DATA SHOWN ▸
↓↓↓

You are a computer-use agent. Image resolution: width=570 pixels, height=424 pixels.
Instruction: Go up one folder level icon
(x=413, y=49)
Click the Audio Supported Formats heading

↑↑↑
↓↓↓

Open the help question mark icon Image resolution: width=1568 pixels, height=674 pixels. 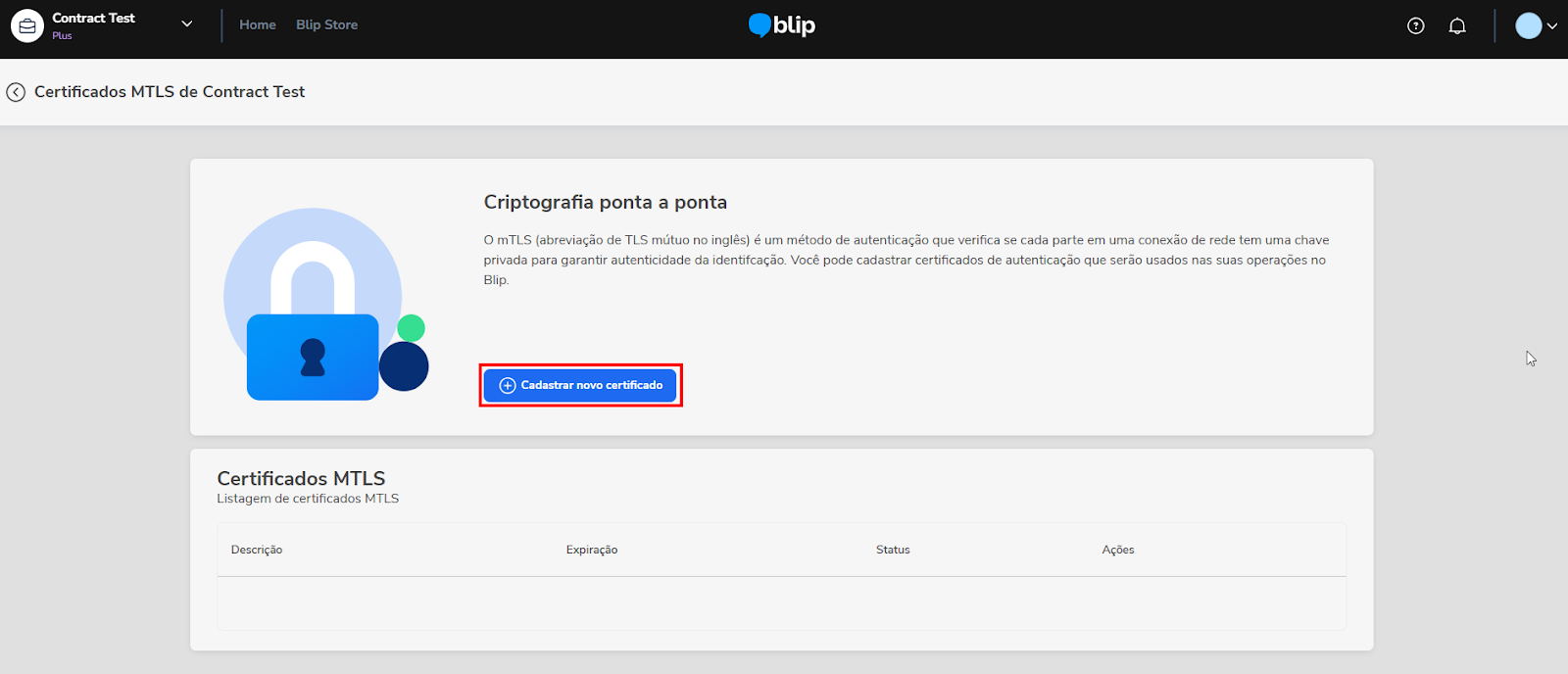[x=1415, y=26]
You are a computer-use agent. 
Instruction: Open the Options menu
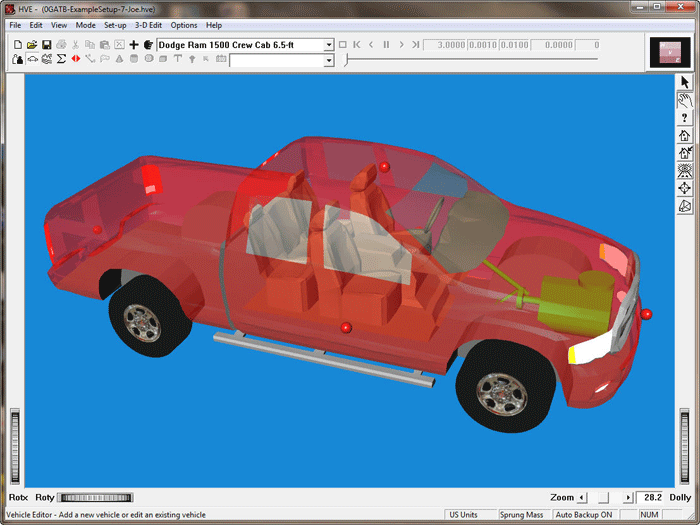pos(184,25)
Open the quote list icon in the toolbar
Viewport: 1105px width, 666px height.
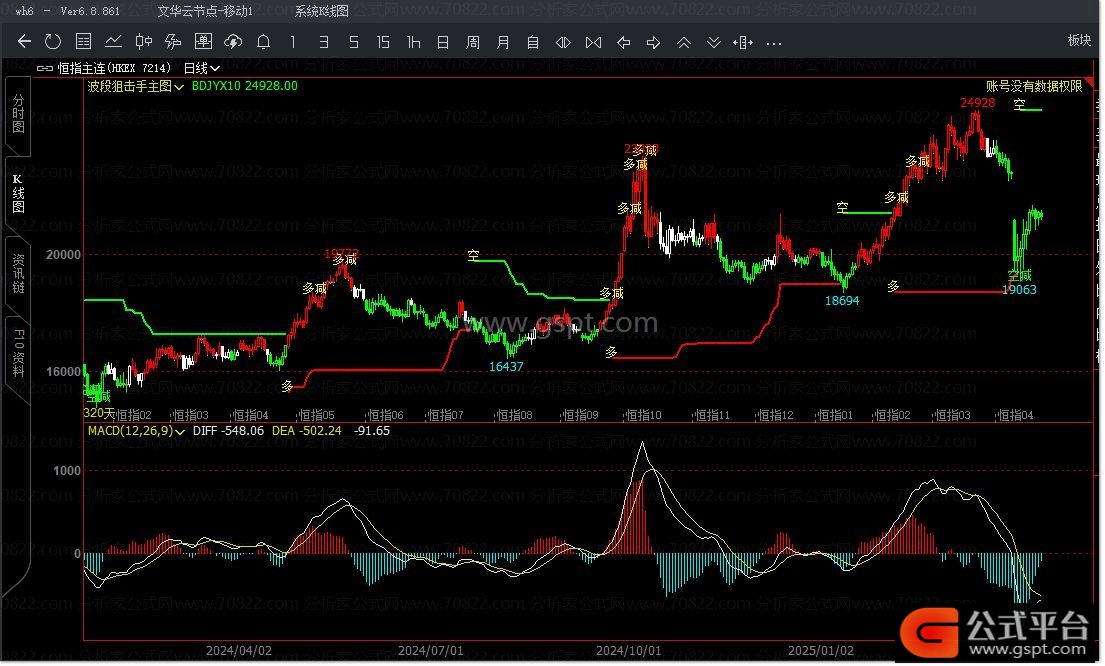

↑↑↑
↓↓↓

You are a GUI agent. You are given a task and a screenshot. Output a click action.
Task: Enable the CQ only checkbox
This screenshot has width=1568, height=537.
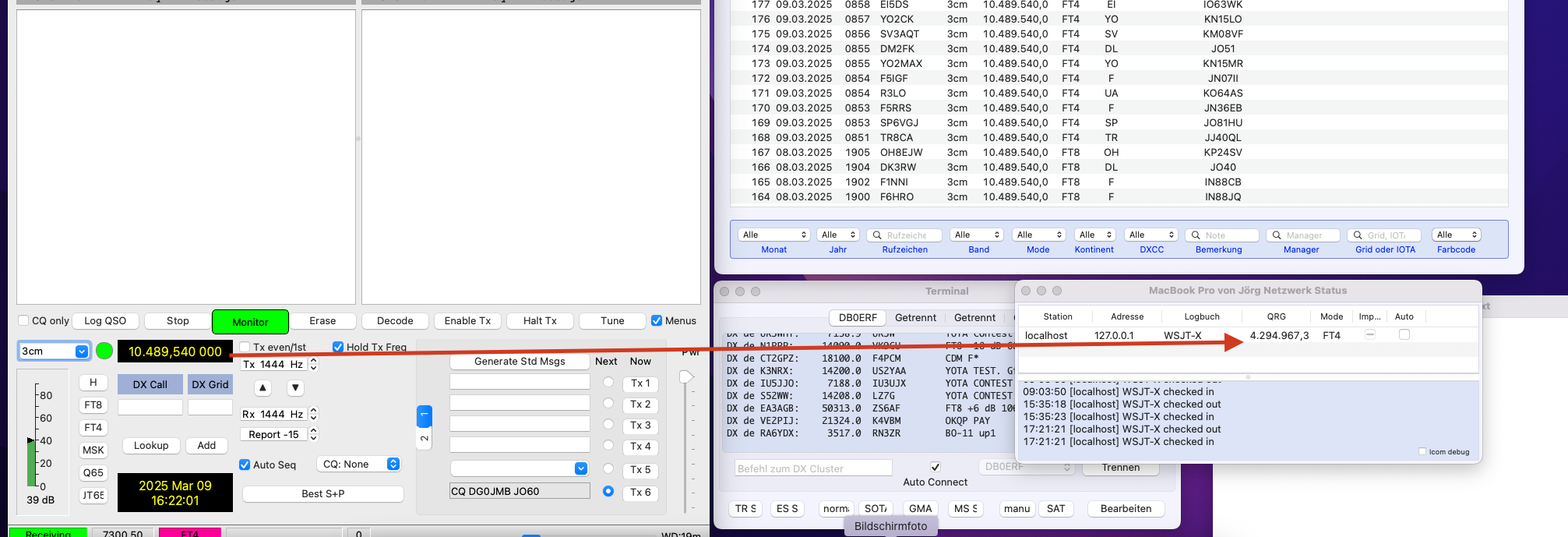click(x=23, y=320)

↑↑↑

All that is needed is the exact run of lines above from the line containing "You are a computer-use agent. Image" through the line containing "Click the Audio Supported Formats heading", both of them included.

EXERCISE ANSWER ▸
You are a computer-use agent. Image resolution: width=570 pixels, height=424 pixels.
Instruction: Go up one folder level icon
(x=413, y=49)
Click the Audio Supported Formats heading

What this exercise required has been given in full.